Голос Жанно постепенно затихал. Флорис держал за узду лошадь Батистины. Жорж-Альбер занял свое место в седельной сумке Флориса. Маринетта устроилась позади Батистины: девушка сидела на лошади по-мужски. Все утро молодые люди ехали молча. Зеркальные воды Миссисипи остались позади. Флорис и Батистина вступили под зеленые своды дубравы. Молодой человек чувствовал, что Батистина печальна, и не хотел нарушать воцарившегося молчания.

Около полудня они увидели ручеек. Надо было дать отдохнуть лошадям и самим подкрепить свои силы. Но Батистина сказала, что не голодна.

— Как ты думаешь, Флорис, мы найдем Адриана? — внезапно спросила она.

— Конечно, дорогая… давай поедим!

Флорис говорил уверенным тоном, желая ободрить девушку, однако сам он был необычайно взволнован: эпидемия и суровые методы борьбы с ней изрядно ожесточили индейцев, и у него были все основания беспокоиться о судьбе брата.

Он помог Батистине вновь вскочить в седло; при этом он с трудом удержался, чтобы не сдавить ее в своих объятиях. Однако он удовольствовался тем, что слегка коснулся губами ее волос цвета меда. Она решила ждать того дня, когда какой-нибудь служитель Божий соединит их законным браком, и ему приходилось считаться с ее желанием. На горизонте же не было ни единой колокольни. Похоже, что Луизиана была самой языческой страной на земле.

Они скакали до глубокой ночи, не встретив ни одной живой души. За весь день Батистина не только ни разу не улыбнулась ему, но даже не посмотрела в его сторону.

— Как ты считаешь, сколько лье мы сегодня проехали? — равнодушно спросила она.

Флорис развел костер, и теперь она подогревала на нем похлебку из лущеного гороха с салом.

— Ну… около двадцати… кони бежали резво… я пойду их стреножить!
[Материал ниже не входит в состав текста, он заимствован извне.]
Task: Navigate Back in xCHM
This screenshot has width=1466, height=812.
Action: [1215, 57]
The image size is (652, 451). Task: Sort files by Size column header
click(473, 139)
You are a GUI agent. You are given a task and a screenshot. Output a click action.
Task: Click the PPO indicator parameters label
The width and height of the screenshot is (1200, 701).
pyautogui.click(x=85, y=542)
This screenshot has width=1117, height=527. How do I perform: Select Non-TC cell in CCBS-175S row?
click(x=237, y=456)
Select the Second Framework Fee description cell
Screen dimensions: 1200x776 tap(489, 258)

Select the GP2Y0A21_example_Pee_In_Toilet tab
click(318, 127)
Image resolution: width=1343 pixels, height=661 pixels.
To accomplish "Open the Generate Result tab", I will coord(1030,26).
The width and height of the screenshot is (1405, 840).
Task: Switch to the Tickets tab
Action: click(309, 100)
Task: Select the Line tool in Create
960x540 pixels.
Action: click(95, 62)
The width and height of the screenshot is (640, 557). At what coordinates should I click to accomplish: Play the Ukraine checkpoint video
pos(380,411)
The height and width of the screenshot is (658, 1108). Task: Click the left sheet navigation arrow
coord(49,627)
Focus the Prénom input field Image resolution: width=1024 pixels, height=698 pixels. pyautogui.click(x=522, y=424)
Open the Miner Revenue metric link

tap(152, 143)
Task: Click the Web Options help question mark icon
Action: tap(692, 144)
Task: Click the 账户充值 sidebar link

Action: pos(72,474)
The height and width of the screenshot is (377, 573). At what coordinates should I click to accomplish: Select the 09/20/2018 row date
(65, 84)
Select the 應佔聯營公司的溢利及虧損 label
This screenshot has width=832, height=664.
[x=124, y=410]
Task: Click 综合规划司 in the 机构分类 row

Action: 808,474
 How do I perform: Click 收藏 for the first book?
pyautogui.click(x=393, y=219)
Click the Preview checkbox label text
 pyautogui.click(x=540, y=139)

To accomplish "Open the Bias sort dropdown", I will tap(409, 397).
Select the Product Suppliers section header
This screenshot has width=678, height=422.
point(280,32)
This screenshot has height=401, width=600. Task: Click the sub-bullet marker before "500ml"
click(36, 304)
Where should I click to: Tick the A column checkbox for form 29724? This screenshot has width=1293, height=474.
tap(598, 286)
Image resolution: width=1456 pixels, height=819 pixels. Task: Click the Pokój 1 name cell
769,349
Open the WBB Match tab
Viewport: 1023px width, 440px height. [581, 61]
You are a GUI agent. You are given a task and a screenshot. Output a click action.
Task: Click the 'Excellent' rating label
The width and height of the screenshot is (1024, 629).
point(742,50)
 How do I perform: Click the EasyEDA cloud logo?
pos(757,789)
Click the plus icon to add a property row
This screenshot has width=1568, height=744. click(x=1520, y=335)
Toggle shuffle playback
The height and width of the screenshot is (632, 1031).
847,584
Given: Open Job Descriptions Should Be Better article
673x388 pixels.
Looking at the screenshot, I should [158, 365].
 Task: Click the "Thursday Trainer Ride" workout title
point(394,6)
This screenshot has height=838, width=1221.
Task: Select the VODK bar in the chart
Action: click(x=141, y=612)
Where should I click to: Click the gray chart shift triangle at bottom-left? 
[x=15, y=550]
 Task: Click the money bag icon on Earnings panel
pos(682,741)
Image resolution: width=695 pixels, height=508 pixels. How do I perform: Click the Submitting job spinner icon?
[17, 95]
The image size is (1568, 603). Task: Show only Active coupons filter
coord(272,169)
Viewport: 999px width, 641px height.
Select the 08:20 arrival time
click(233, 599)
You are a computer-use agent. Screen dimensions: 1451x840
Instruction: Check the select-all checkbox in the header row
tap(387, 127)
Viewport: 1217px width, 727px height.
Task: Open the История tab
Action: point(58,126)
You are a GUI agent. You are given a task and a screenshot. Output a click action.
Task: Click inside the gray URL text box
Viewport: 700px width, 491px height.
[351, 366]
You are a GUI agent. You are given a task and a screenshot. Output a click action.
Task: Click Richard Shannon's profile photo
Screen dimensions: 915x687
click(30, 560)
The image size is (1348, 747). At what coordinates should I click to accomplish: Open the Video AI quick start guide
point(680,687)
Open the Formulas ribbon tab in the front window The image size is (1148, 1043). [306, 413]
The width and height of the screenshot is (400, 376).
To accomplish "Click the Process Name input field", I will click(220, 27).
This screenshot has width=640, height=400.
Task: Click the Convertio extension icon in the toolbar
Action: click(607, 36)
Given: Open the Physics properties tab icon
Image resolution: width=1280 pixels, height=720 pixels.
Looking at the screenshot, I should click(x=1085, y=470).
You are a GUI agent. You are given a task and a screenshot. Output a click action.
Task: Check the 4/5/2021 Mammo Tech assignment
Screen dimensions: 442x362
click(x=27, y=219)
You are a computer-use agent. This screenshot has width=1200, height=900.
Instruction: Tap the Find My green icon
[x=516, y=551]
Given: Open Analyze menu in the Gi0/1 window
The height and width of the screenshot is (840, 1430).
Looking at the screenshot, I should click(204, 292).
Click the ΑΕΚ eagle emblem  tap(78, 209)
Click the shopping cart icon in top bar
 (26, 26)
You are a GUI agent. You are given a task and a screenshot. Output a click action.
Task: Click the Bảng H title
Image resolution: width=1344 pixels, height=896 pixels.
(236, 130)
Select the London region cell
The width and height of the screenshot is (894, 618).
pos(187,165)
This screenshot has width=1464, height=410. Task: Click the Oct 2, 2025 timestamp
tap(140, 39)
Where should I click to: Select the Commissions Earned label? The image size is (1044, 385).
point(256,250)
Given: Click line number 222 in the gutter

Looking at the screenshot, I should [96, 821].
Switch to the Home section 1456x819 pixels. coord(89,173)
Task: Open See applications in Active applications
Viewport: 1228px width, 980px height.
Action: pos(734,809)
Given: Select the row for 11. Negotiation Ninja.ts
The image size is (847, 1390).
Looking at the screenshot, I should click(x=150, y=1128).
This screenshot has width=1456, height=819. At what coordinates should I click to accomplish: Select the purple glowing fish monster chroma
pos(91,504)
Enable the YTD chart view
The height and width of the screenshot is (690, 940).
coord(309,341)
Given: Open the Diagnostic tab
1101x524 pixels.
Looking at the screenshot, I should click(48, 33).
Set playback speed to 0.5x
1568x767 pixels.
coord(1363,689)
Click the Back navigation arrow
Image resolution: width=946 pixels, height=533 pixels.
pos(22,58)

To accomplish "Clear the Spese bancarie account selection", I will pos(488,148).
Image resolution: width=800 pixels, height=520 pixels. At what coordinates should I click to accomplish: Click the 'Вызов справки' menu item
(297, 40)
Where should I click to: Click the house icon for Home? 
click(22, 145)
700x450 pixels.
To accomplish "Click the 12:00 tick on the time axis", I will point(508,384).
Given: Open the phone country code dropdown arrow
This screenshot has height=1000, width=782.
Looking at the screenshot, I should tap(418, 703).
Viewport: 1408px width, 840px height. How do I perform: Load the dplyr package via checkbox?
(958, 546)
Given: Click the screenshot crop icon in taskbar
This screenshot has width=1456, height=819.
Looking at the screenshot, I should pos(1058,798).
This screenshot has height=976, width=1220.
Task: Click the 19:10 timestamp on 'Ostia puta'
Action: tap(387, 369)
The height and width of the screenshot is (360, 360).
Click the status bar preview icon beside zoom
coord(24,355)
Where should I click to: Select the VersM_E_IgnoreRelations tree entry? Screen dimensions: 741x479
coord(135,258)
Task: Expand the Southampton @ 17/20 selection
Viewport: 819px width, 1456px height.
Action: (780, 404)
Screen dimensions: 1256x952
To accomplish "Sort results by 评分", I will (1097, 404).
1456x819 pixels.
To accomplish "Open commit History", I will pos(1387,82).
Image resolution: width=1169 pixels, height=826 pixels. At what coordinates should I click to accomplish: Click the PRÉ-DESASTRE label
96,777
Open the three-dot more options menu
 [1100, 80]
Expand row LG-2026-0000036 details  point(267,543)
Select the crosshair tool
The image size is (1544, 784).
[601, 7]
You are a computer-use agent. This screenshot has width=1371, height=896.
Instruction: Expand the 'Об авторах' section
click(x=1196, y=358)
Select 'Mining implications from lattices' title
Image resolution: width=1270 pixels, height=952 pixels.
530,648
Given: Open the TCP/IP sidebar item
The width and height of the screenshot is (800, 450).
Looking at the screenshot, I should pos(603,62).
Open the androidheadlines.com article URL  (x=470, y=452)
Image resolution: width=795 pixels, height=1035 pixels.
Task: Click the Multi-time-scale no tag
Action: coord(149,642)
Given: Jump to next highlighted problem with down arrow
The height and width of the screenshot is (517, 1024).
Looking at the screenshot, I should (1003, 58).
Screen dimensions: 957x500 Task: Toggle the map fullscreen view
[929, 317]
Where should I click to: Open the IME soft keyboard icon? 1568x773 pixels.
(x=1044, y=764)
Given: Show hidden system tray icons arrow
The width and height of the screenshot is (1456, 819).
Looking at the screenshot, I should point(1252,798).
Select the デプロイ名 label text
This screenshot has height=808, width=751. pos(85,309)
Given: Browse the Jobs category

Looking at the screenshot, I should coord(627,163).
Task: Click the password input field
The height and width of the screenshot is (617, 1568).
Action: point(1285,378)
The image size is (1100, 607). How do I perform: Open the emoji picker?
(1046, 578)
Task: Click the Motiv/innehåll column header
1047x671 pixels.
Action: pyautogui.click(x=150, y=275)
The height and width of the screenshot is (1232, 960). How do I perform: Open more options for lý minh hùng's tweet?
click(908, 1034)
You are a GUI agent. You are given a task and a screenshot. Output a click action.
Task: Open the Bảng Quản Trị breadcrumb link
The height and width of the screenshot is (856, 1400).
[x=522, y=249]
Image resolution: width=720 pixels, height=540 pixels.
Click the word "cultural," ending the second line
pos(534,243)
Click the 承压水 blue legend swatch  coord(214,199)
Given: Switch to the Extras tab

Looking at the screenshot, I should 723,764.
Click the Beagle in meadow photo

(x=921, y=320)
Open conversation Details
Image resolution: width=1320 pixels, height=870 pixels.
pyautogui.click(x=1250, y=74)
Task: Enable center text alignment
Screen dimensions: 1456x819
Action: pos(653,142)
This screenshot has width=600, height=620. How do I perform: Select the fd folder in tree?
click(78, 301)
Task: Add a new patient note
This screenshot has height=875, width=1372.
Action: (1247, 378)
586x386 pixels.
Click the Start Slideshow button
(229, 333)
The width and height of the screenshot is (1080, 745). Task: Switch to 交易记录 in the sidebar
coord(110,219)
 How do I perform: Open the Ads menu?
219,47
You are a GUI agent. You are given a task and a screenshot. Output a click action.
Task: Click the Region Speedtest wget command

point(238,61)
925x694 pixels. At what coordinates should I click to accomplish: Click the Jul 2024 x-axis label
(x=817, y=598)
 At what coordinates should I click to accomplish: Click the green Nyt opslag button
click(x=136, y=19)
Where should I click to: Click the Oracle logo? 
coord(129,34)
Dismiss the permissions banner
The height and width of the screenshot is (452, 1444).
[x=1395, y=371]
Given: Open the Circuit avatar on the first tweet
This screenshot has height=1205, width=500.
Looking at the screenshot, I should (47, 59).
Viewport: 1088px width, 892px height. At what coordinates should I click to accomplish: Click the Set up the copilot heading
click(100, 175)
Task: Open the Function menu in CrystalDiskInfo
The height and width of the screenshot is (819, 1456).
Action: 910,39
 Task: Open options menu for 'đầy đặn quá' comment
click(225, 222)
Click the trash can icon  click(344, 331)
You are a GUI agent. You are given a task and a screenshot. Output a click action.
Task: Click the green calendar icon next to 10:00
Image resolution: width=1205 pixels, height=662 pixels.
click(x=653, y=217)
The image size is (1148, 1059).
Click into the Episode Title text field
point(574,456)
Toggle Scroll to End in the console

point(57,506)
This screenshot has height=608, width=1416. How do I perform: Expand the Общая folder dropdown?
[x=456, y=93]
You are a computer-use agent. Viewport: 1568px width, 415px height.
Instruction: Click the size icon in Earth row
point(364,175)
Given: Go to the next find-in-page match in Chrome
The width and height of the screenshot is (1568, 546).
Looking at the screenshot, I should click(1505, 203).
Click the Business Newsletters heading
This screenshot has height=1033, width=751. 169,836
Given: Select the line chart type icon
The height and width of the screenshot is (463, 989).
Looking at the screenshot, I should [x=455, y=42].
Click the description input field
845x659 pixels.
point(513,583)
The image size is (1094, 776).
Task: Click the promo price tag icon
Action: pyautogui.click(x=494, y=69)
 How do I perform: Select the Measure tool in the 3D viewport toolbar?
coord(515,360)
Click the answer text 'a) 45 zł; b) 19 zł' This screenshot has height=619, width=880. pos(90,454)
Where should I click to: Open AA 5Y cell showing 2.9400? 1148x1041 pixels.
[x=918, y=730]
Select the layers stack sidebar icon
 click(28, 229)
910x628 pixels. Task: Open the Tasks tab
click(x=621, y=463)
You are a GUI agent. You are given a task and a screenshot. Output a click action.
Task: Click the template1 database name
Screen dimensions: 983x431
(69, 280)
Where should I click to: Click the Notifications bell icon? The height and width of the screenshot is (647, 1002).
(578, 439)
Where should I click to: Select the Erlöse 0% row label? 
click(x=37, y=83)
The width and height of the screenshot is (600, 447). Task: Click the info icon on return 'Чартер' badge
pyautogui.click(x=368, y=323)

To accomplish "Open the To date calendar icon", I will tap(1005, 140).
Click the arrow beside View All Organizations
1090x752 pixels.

Флорис направился к лошадям. Расседлав, он принялся тщательно обтирать им бока. Время от времени он бросал взоры в сторону костра. Тоненькая фигурка Батистины сновала возле огня: она раскладывала одеяла для ночлега. Жорж-Альбер и Маринетта уже забрались на дерево. В ветвях умолкли птицы.

Флорис и Батистина сидели на корточках друг против друга. Батистина избегала смотреть на Флориса. Она вновь стала с ним холодна и неприступна. Подобное отношение ошеломило его. Он молча ел, потом внезапно произнес:

— А ведь мы впервые остались совсем одни, Батистина!

Она не ответила и молча пошла к своему одеялу. Флорис неожиданно усомнился в ее любви. Он разжег трубку и растянулся на мху. Высоко над головой сверкала Полярная звезда. Флорис устало закрыл глаза. Батистина была так же далеко, как кометы в небе. Эта кокетка помыкала им, изводила его, как и всех своих прежних мужчин. Тяжело вздохнув, Флорис собрался встать.

Тонкие руки нежно обвились вокруг его шеи и помешали ему подняться.

— ФЛОРИС… ФЛОРИС, ЛЮБОВЬ МОЯ!

29

«Хватит задирать нос… хватит задирать нос!» — твердила про себя Батистина, окончательно утвердившись в этой мысли.